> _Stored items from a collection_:

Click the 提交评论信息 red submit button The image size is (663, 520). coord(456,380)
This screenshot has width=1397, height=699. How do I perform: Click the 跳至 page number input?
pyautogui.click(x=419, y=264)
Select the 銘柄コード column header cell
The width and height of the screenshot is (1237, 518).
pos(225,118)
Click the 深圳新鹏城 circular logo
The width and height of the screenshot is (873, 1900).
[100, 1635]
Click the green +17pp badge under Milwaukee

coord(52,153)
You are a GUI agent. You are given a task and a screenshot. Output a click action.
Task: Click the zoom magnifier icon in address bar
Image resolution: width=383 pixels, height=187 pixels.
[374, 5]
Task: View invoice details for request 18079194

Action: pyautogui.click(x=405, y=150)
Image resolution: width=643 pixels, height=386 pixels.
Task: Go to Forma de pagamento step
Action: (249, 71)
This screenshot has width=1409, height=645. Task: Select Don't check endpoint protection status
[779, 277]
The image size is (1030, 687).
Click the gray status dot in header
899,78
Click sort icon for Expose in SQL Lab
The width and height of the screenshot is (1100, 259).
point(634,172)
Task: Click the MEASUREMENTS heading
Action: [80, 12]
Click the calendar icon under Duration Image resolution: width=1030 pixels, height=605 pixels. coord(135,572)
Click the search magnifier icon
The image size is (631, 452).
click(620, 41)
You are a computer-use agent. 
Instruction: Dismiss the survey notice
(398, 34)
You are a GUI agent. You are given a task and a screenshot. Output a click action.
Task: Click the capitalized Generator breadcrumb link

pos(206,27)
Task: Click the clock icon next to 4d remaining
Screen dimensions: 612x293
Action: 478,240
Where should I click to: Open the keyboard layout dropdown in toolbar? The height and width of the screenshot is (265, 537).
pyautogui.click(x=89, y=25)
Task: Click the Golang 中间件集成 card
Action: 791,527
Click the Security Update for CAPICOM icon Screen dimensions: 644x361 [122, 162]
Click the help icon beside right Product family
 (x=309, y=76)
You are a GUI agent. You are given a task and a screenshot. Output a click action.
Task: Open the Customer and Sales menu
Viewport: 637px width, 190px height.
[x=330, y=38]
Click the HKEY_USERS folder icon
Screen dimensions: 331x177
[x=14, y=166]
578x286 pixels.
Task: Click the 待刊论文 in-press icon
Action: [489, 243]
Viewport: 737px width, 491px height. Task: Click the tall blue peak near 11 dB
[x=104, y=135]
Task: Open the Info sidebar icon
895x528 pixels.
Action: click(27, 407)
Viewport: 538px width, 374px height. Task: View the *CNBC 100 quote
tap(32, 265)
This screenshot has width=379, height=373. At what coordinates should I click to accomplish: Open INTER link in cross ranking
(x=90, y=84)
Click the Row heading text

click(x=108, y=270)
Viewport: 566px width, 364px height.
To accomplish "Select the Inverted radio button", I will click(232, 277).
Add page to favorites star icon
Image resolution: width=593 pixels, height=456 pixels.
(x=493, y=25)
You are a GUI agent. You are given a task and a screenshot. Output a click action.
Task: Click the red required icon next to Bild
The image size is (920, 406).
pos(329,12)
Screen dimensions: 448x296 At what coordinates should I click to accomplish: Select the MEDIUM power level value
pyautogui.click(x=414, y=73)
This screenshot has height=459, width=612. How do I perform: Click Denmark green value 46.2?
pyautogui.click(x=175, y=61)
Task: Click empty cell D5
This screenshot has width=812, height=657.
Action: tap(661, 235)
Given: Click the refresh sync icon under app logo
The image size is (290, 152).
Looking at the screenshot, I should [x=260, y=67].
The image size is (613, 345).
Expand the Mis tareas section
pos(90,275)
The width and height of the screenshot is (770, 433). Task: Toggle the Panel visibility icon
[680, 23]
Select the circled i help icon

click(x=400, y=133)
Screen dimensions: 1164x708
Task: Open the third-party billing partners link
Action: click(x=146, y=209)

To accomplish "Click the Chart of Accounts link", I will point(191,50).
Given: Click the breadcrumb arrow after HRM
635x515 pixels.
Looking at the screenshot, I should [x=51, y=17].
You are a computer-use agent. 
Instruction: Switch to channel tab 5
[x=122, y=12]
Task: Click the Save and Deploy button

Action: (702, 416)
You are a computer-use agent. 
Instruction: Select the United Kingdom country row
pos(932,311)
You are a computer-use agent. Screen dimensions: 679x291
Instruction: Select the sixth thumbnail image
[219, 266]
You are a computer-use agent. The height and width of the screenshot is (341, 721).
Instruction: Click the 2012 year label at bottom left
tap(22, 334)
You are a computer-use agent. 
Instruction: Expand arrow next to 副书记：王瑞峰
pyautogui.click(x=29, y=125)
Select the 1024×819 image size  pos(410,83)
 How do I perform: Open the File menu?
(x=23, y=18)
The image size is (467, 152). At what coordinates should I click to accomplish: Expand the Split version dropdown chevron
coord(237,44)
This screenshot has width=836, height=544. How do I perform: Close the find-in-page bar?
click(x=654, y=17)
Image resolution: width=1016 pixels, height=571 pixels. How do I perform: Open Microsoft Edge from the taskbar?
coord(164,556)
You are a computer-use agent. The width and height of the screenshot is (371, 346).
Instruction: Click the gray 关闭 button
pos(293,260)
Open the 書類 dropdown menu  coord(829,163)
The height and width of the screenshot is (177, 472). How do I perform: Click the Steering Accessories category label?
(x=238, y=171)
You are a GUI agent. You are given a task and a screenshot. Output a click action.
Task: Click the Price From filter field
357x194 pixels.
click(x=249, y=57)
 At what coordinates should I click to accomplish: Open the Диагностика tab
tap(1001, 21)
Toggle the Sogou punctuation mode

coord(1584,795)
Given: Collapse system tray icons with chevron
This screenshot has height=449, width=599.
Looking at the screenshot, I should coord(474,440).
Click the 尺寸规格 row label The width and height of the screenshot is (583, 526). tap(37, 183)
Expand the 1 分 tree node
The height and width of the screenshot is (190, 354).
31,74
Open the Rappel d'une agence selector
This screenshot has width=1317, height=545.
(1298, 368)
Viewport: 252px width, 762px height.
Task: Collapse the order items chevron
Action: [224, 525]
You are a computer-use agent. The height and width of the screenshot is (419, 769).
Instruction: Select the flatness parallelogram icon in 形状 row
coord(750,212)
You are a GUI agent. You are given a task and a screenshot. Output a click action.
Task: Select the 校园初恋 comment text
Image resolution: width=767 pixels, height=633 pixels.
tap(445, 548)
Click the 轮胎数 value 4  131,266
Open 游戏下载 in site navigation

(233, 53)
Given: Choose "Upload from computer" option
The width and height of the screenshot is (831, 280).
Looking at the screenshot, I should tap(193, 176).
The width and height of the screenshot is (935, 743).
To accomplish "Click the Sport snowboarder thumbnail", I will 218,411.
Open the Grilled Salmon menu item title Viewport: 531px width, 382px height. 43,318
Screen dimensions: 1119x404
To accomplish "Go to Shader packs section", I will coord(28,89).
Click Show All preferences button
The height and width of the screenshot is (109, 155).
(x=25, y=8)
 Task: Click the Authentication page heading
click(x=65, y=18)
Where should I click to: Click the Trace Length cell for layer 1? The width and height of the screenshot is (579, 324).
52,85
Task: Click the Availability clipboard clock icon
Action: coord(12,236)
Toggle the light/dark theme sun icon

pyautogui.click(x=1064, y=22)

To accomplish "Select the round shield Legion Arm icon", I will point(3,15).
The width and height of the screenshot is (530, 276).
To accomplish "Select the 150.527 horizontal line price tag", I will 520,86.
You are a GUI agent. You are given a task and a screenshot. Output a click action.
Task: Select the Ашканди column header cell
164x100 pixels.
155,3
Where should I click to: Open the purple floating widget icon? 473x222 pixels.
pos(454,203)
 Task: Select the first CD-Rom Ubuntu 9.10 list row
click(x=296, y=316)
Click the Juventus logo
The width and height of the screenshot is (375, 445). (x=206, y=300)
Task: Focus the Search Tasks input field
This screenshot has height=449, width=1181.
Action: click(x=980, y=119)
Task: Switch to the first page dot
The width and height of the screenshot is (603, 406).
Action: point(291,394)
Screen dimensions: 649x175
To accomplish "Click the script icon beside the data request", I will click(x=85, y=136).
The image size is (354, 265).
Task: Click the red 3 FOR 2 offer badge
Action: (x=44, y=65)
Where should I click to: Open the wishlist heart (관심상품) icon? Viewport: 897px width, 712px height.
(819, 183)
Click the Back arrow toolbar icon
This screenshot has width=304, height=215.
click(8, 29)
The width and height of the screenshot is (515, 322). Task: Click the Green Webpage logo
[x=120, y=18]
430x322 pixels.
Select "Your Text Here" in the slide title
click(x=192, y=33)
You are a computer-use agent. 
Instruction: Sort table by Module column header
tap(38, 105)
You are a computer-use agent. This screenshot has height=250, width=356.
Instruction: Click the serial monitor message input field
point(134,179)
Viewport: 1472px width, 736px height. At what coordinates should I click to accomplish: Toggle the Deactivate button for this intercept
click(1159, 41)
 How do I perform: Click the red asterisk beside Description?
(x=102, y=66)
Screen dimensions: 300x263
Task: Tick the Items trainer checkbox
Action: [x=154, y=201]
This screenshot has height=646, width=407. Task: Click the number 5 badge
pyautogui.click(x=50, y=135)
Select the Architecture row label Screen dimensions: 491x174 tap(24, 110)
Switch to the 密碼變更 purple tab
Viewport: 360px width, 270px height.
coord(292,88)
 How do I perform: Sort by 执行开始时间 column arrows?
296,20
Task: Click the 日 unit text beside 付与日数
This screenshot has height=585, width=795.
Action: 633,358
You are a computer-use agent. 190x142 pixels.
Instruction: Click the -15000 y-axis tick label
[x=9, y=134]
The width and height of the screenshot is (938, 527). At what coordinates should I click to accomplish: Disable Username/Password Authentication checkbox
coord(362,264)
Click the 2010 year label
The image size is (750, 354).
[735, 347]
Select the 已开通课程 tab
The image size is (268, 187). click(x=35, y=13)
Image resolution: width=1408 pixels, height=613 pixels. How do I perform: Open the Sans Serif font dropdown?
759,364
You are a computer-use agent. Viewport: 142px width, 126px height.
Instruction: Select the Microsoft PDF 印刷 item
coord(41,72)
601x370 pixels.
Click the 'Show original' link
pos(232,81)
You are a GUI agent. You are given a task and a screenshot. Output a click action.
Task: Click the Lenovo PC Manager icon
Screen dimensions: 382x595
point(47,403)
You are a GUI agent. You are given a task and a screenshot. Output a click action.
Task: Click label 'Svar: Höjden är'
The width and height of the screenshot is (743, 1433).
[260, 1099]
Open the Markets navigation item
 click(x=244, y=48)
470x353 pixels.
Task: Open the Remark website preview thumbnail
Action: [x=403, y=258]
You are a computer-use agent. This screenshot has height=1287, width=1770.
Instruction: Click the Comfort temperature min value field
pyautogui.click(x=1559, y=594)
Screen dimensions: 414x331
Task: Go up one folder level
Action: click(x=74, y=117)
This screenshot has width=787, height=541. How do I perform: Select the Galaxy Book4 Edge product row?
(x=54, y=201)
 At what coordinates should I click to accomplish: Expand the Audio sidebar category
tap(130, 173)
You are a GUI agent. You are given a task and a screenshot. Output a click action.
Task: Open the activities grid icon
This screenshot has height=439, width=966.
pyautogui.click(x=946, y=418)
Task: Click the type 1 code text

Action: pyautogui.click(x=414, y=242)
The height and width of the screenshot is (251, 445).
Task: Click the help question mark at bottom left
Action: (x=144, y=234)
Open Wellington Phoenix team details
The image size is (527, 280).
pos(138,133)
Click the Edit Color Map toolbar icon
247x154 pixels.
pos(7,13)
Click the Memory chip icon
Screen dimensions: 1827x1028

> _ASSIGNMENT_:
Nothing but the lines from the first line of the data through the line with "Click the HKEY_USERS folder icon" should be returned, exactly as they appear, both ends included.

> _WRITTEN RESPONSE_:
Click the 提交评论信息 red submit button The image size is (663, 520). coord(456,380)
This screenshot has width=1397, height=699. How do I perform: Click the 跳至 page number input?
pyautogui.click(x=419, y=264)
Select the 銘柄コード column header cell
The width and height of the screenshot is (1237, 518).
pos(225,118)
Click the 深圳新鹏城 circular logo
The width and height of the screenshot is (873, 1900).
[100, 1635]
Click the green +17pp badge under Milwaukee

coord(52,153)
You are a GUI agent. You are given a task and a screenshot. Output a click action.
Task: Click the zoom magnifier icon in address bar
Image resolution: width=383 pixels, height=187 pixels.
[374, 5]
Task: View invoice details for request 18079194

Action: pyautogui.click(x=405, y=150)
Image resolution: width=643 pixels, height=386 pixels.
Task: Go to Forma de pagamento step
Action: (249, 71)
This screenshot has width=1409, height=645. Task: Select Don't check endpoint protection status
[779, 277]
The image size is (1030, 687).
Click the gray status dot in header
899,78
Click sort icon for Expose in SQL Lab
The width and height of the screenshot is (1100, 259).
point(634,172)
Task: Click the MEASUREMENTS heading
Action: [80, 12]
Click the calendar icon under Duration Image resolution: width=1030 pixels, height=605 pixels. coord(135,572)
Click the search magnifier icon
The image size is (631, 452).
click(620, 41)
You are a computer-use agent. 
Instruction: Dismiss the survey notice
(398, 34)
You are a GUI agent. You are given a task and a screenshot. Output a click action.
Task: Click the capitalized Generator breadcrumb link

pos(206,27)
Task: Click the clock icon next to 4d remaining
Screen dimensions: 612x293
Action: 478,240
Where should I click to: Open the keyboard layout dropdown in toolbar? The height and width of the screenshot is (265, 537).
pyautogui.click(x=89, y=25)
Task: Click the Golang 中间件集成 card
Action: 791,527
Click the Security Update for CAPICOM icon Screen dimensions: 644x361 [122, 162]
Click the help icon beside right Product family
 (x=309, y=76)
You are a GUI agent. You are given a task and a screenshot. Output a click action.
Task: Open the Customer and Sales menu
Viewport: 637px width, 190px height.
[x=330, y=38]
Click the HKEY_USERS folder icon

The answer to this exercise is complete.